• _Work instruction_
Pictures aside, reproduce exactly and only the lines below, starting at the one containing "Instruction: Click Marketer" and ending at the last line.

• _Records for this task_
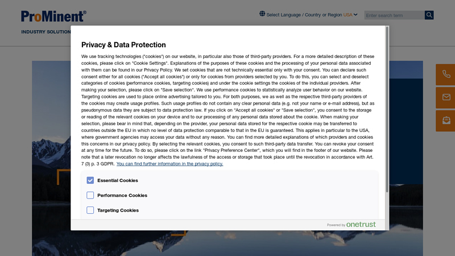This screenshot has width=455, height=256.
Task: Open the privacy policy further information link
Action: [169, 164]
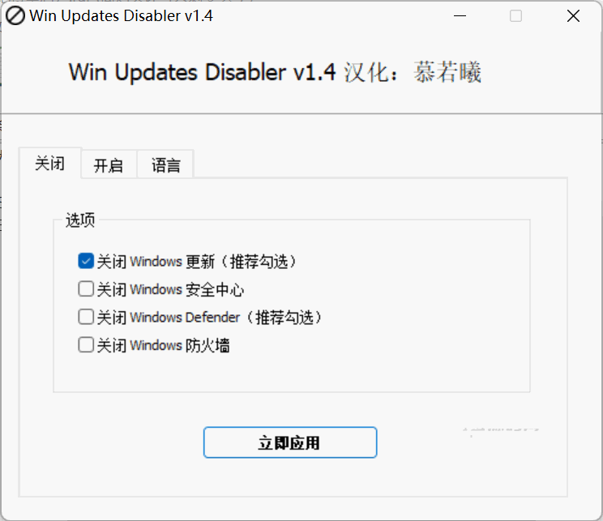The width and height of the screenshot is (603, 521).
Task: Click the 立即应用 apply button
Action: tap(290, 442)
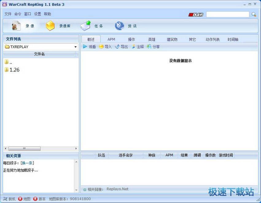This screenshot has width=261, height=203.
Task: Click the 换一条 link for a new tip
Action: 27,163
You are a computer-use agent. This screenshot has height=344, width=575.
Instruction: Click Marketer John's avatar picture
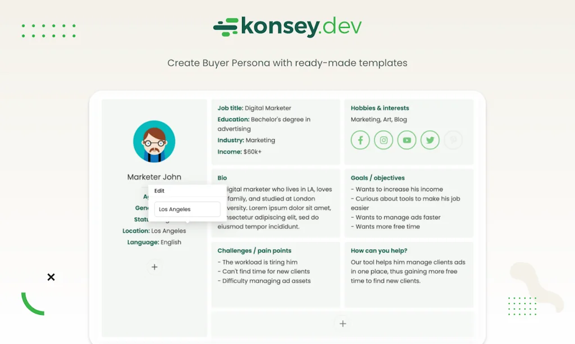pos(154,141)
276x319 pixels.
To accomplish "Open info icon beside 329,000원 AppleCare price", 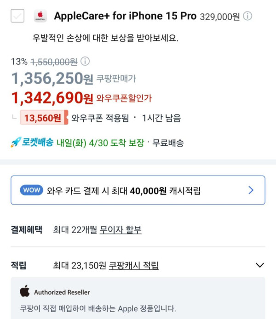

• _Answer box_
Instruction: Click Marketer John's avatar picture
pos(154,141)
276x319 pixels.
To accomplish "Open info icon beside 329,000원 AppleCare price", 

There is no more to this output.